Hundreds of tax perks offered to savers and investors could be on the line in five years time as the new Conservative government is urged to confront the public debt bill facing tomorrow's taxpayers.
Hundreds of tax perks offered to savers and investors could be on the line in five years time as the new Conservative government is urged to confront the public debt bill facing tomorrow's taxpayers.
The Centre for Policy Studies is calling for all 1,156 tax exemptions currently available to "automatically drop dead" at the end of this parliament, forcing policymakers to reinstate only the most necessary tax relief.
This 'sunset' clause could bring a whole range of tax policies into question, from the newly introduced personal savings allowance to incentives for investing in socially useful businesses.
The CPS, a highly influential think-tank, believes that reforming tax relief may be the only way to tackle a growing public debt mountain of at least £5.85 trillion, equivalent to £221,000 per household.
It also argues that such a rethink is the only way to be fair to 'Generation Y', the 18-35-year-olds who will end up footing the future tax bill for today's promises.
The government has already ruled out further rises in income tax, VAT and national insurance for the next five years as part of the legislation package announced in the Queens Speech on Wednesday.
In its latest paper published this weekend, the CPS argued that babyboomers in power have "become masters at perpetrating inter-generational injustice" through unfunded spending commitments, such as the "unaffordable" triple lock on pensions.

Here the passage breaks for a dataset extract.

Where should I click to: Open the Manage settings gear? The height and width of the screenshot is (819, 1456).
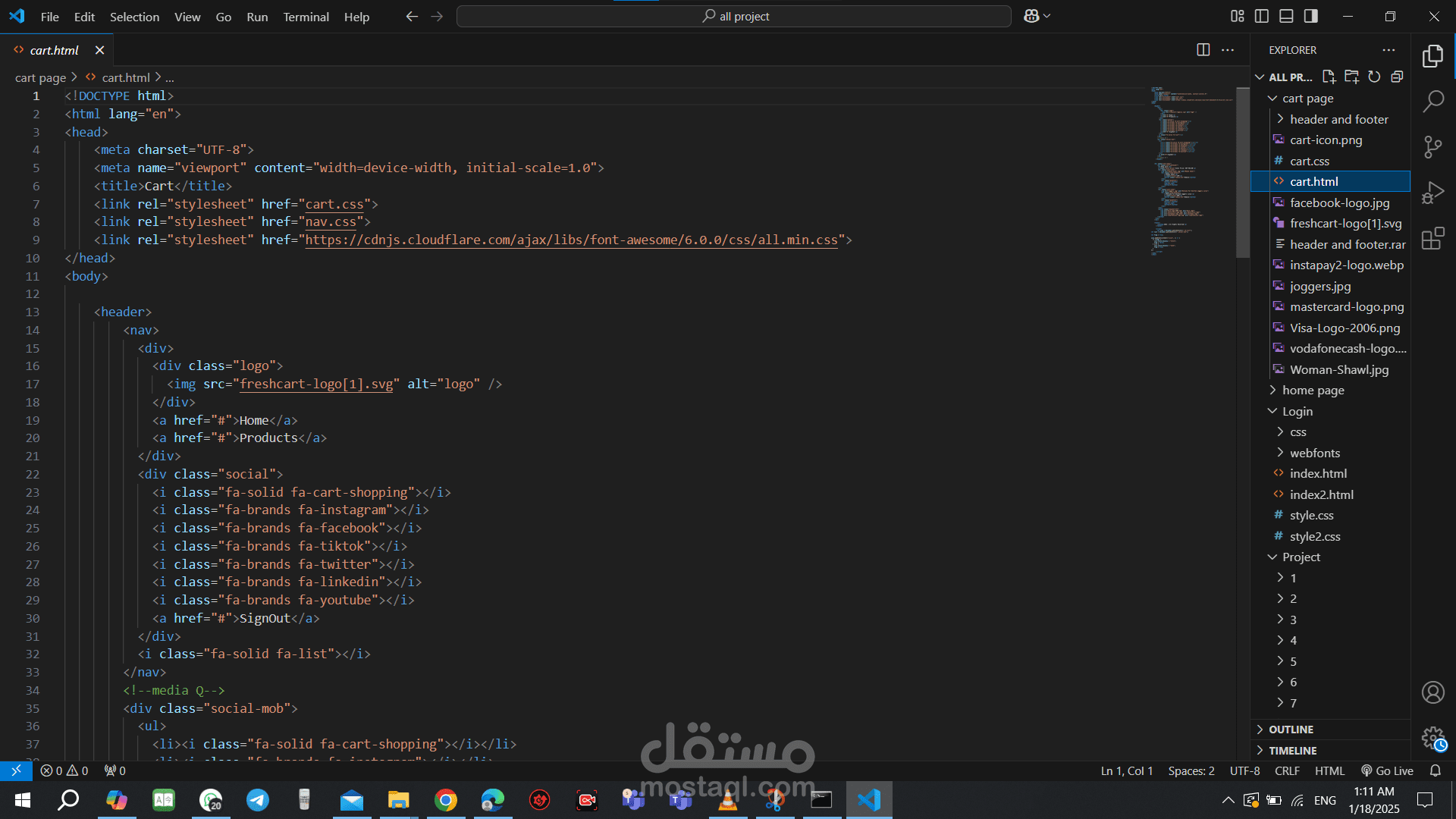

It says: "Reining back on unfunded promises means either stop making them, or fund them as they are made, which would require higher taxation or additional cuts in public spending. Unfortunately, pre-election pledges have limited the scope for raising rates of taxation, leaving the Chancellor with little choice but to cut tax reliefs and exemptions."
The CPS has become the latest critic of a complex network of tax incentives, with MPs and government accountants also arguing that the system is out of control. Prior to the general election, the Public Accounts Committee claimed that HM Revenue & Customs had underestimated the number of exemptions now available and failed to monitor their effectiveness.
It added that many of these exemptions, which cost more than £100bn a year in forgone tax, may be aiding tax avoidance.
In a damning report on the issue, the Committee wrote: "HM Treasury and HMRC do not keep track of those tax reliefs intended to influence behaviour. They do not adequately report to Parliament or the public on whether reliefs are working as intended and what they cost and whether they represent good value for money."
The National Audit Office has also highlighted the rising number of tax reliefs in the UK, with their total value in proportion to GDP also growing from 16 to 21 per cent since 2005.
Michael Johnson, pension analyst at the CPS, has called on the new pensions minister, Baroness Altmann, to replace today's tax relief framework for pensions contributions with a simple 50p per £1 saved, up to an annual allowance of £8,000, to be given out irrespective of taxpaying status.
Furthermore, he wants to see the lifetime allowance scrapped altogether and an annual combined cap of £30,000 on Isa and pensions contributions. Mr Johnson said: "The ultimate destination should be the merger of ISA and pension tax regimes, to hugely simplify the savings landscape - a lifetime ISA to serve everyone from the cradle to the grave."
Kate Smith, regulatory strategy manager at Aegon UK, said the only changes immediately on the horizon were a likely cut in pensions tax relief for higher earners and a confirmed "downward shift" in the lifetime allowance, scheduled to fall from £1.25m to £1m.
She said: "The latter adds another layer of complication and limit to around £25,000 a year the amount of retirement income people with a defined contribution scheme can purchase - well below what many aspire to."
But Stan Russell, retirement expert at Prudential, insisted tax relief on pensions was still very attractive. "By making a five per cent annual contribution into a pension fund throughout their career, the average worker could reduce their tax bill by £10,000. And of course, most people paying into a workplace pension will have the added benefit of employer contributions going into their retirement fund."